Now is probably still not the time to explain the entirety of how he thinks about ethics. But, damn it, it's hard to let it slide entirely.
:I do not: Leareth sends, slowly, carefully, :generally like the word 'evil'. Though I am fairly comfortable applying it to Melkor. I think it - hides the complexity and messiness of the world, and nudges people towards thinking in black and white. And...:
There's a cultural gulf here to cross and it's probably even wider than he realizes, in some dimension he hasn't caught onto yet. :Morality, considered as the discipline of 'how can people live together and treat one another well', is also complicated, and in my world there are dozens of different lenses on it that have been held by different societies at various times. There is a lens in which what the gods declare right or wrong, simply is that way, because they are gods and that is their prerogative:
Leareth's fingers tighten over a fistful of his furs. :I do not see it that way. None of the gods of my own world agree with what you and I would consider to be right and good. The Valar, apart from Melkor, are much closer, I will admit that.
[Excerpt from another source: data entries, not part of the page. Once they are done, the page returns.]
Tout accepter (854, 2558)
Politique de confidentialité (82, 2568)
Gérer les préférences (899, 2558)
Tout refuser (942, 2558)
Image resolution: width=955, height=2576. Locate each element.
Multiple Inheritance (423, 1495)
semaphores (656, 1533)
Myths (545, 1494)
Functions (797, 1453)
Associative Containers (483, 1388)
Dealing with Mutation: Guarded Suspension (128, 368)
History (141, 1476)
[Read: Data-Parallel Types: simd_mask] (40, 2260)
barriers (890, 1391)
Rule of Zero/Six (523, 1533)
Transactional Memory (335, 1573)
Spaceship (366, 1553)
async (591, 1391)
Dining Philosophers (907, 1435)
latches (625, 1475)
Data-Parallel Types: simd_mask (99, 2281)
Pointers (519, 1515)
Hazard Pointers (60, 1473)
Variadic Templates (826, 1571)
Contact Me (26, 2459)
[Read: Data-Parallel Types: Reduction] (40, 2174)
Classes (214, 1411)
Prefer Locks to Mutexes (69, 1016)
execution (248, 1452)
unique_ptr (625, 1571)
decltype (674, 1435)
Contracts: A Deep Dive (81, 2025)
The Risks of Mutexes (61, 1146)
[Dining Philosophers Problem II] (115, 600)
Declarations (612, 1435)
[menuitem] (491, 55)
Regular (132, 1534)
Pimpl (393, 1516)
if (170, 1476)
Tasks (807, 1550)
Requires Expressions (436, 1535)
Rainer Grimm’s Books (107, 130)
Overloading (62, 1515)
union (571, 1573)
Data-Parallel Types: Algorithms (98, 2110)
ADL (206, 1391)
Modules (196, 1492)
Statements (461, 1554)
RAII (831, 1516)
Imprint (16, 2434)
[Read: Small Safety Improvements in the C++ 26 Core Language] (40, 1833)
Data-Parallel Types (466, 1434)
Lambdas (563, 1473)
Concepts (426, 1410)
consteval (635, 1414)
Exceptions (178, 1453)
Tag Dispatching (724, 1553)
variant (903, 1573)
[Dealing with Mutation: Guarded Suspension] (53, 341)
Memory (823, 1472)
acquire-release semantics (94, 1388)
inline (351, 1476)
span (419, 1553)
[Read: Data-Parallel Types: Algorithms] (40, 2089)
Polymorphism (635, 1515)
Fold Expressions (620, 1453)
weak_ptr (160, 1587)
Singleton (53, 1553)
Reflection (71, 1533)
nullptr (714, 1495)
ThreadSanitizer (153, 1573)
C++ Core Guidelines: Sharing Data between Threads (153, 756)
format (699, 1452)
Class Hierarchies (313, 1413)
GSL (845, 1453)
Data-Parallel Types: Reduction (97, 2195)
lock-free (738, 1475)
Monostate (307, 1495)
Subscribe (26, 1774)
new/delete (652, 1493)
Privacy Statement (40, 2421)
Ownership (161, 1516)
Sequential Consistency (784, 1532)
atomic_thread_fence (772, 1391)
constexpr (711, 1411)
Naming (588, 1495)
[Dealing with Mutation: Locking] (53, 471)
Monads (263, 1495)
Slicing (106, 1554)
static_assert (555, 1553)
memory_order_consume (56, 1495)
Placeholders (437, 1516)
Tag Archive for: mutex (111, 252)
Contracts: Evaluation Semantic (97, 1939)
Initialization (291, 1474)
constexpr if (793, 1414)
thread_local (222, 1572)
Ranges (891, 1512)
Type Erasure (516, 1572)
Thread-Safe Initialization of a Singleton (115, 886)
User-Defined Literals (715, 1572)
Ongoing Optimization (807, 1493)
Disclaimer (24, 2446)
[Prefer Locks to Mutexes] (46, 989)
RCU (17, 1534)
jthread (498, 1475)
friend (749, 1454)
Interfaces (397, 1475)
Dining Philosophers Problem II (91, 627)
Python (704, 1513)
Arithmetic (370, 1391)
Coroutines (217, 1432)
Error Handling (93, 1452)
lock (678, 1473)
In many ways they seem to have held your people's wellbeing as a goal. But - that does not mean they are right, about what people need – about what a world would need to look like for everyone to flourish. I think there is a true answer to that question, and it is reality itself that holds it, not them. And they cannot make a different thing true by stating it, any more than they can make two and two equal five. And...sometimes reality is inconvenient, sometimes there are tradeoffs there, and in a given arrangement of the world, what one person needs to be happy would hurt others. But that does not make who they are wrong. It simply means that the world is still broken. And in my mind, broken things are for fixing:
Probably all of that is going to fail to land in some interesting and unexpected way. That's fine. He's going to be here for a while.